In thinking of resolutions, I couldn’t help but make some for my extremely stupid friends:
Angry Assholes: I resolve not to get so worked up this year over things that don’t matter. This list includes television service. If my bill is four dollars more than normal, I won’t call in, demand a supervisor, and scream and curse at the poor son-of-a-bitch (Winston) on the other end of the phone. I will realize that such behavior is not generally accepted in normal society. I wouldn’t scream and yell at a librarian in the middle of the fucking library. Oh wait, I did that last week. That’s why I’m a piece of shit. Well, I guess I have my work cut out for me this year!

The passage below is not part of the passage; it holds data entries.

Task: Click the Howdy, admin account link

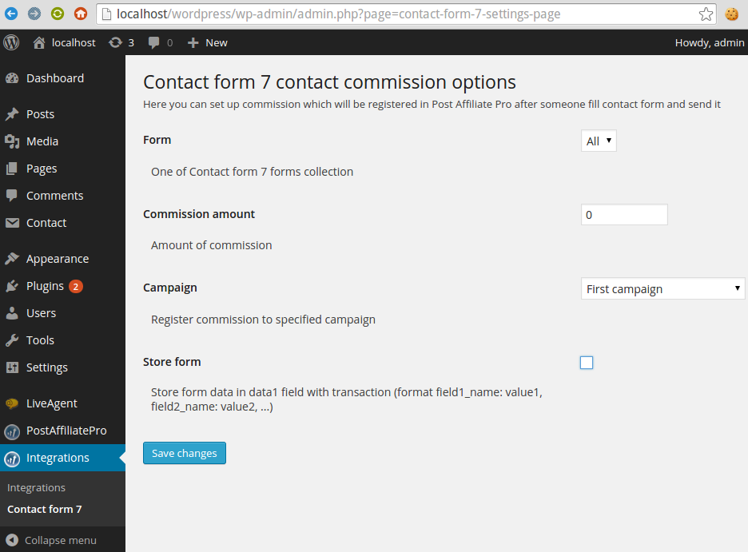Action: click(x=709, y=42)
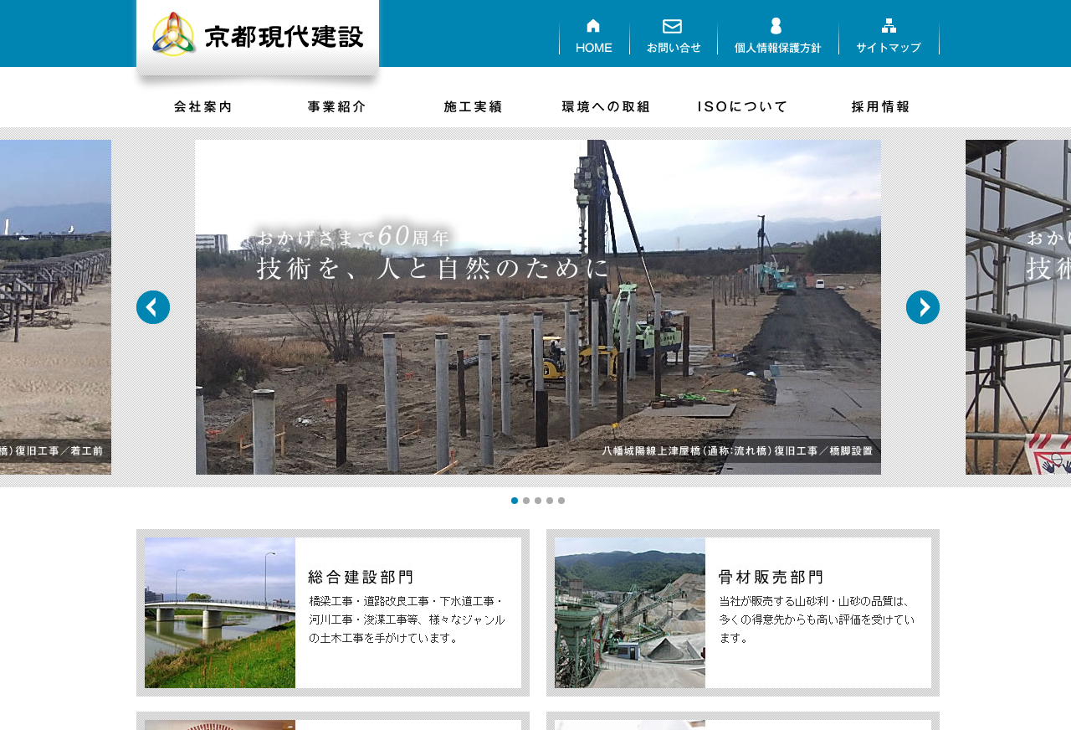This screenshot has width=1071, height=730.
Task: Open the 会社案内 menu
Action: click(x=203, y=107)
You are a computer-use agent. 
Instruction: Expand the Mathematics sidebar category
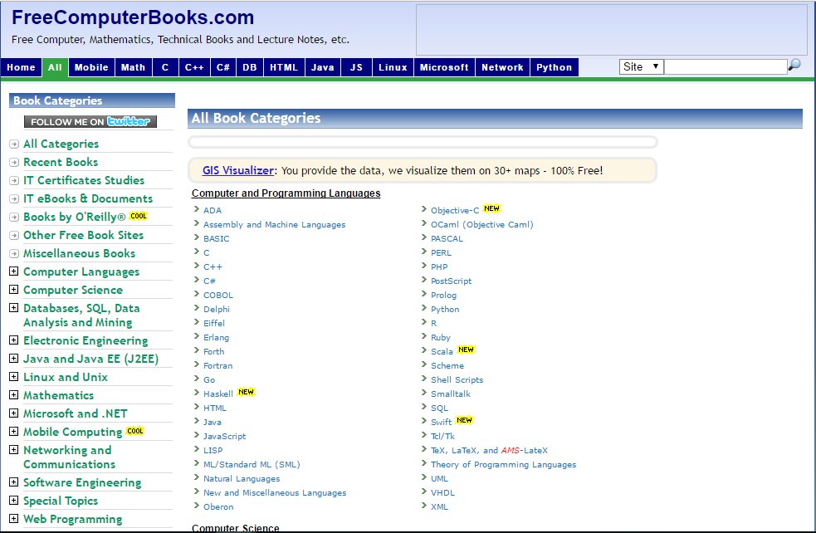(14, 396)
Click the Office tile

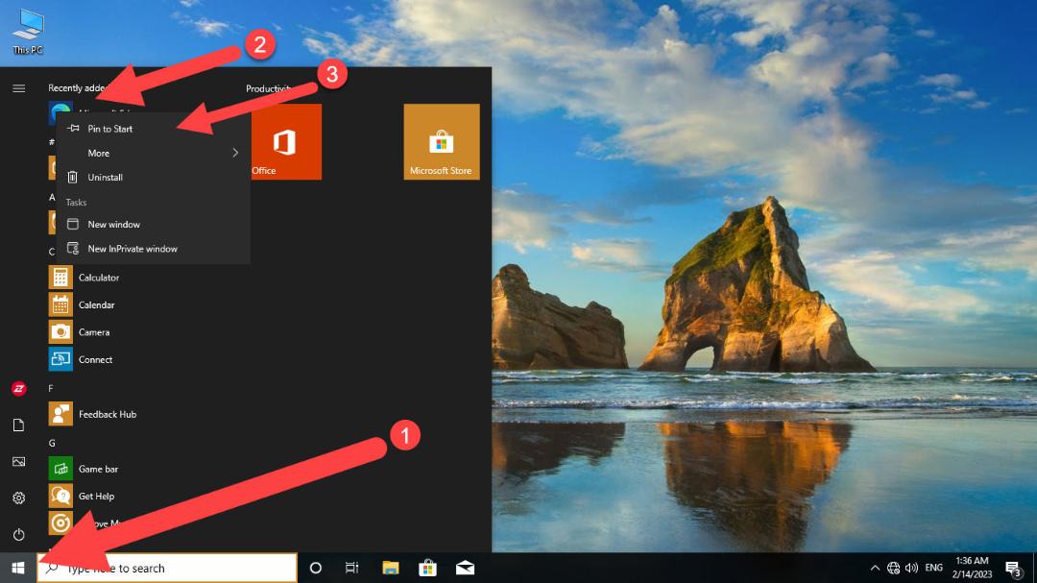tap(286, 141)
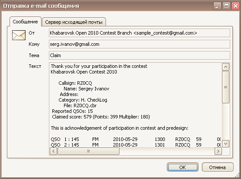Click the scroll right arrow under the message
Image resolution: width=241 pixels, height=179 pixels.
coord(218,151)
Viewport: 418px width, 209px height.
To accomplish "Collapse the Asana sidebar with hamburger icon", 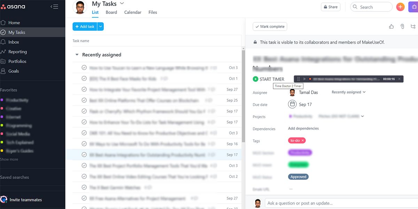I will pos(54,7).
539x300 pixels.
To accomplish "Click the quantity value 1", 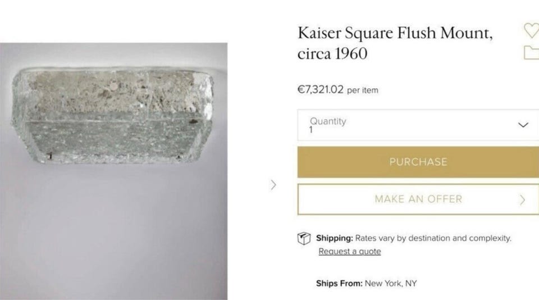I will (x=312, y=130).
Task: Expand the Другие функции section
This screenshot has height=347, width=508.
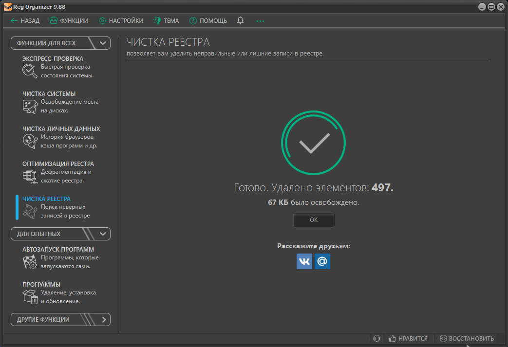Action: point(103,320)
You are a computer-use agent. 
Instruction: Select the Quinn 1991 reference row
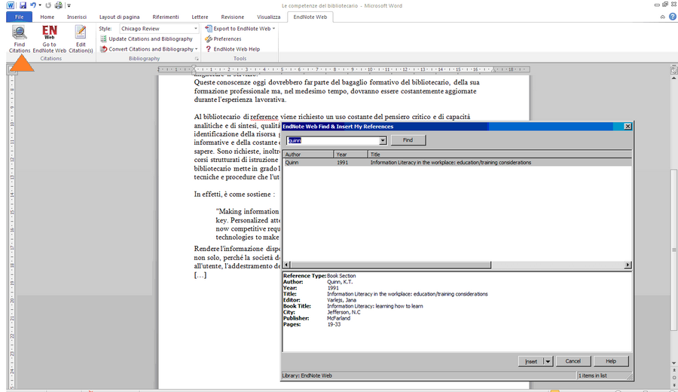pos(452,162)
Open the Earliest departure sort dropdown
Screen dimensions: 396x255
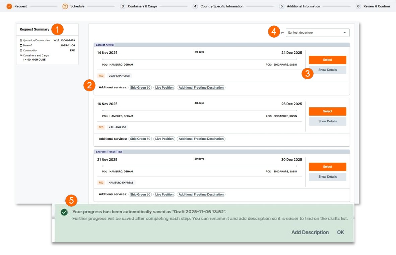tap(317, 33)
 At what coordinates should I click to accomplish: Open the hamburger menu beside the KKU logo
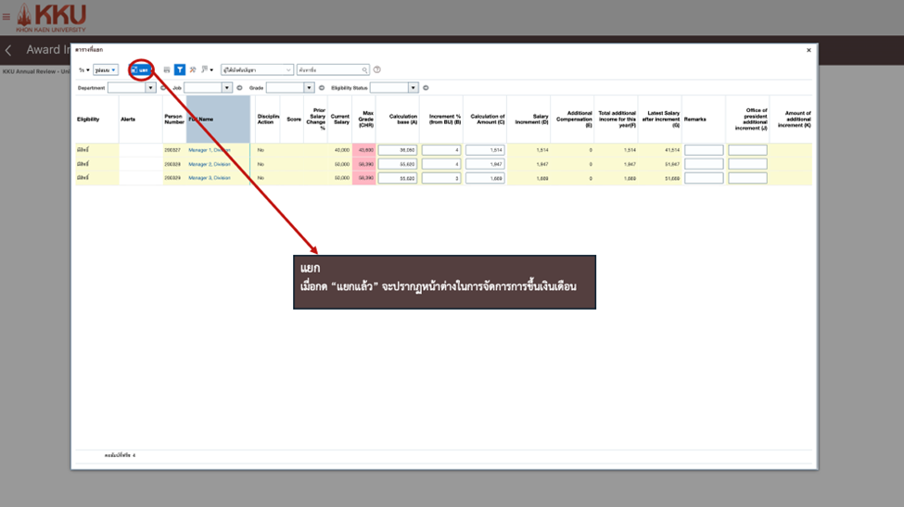(6, 17)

Irate Indians: I get extremely pissed about everything. I mean everything. I yell at every customer service rep I speak to, but since they can’t understand a fucking word I’m saying, I guess they really aren’t listening. I resolve to quit this dumbass behavior to spare the poor customer service reps on the other line. No need to add English classes to the list, I still want to spare everyone from actually understanding what I’m saying.
Clueless & Elderly: I am old and senile. I shouldn’t leave the house, talk to people, or have some fancy ass TV service. I resolve not to exert myself beyond my comprehension, which means anything more complicated than opening a jug of prune juice. That includes calling my TV service provider and asking how to turn the god damn thing on (by pressing the fucking “on” button).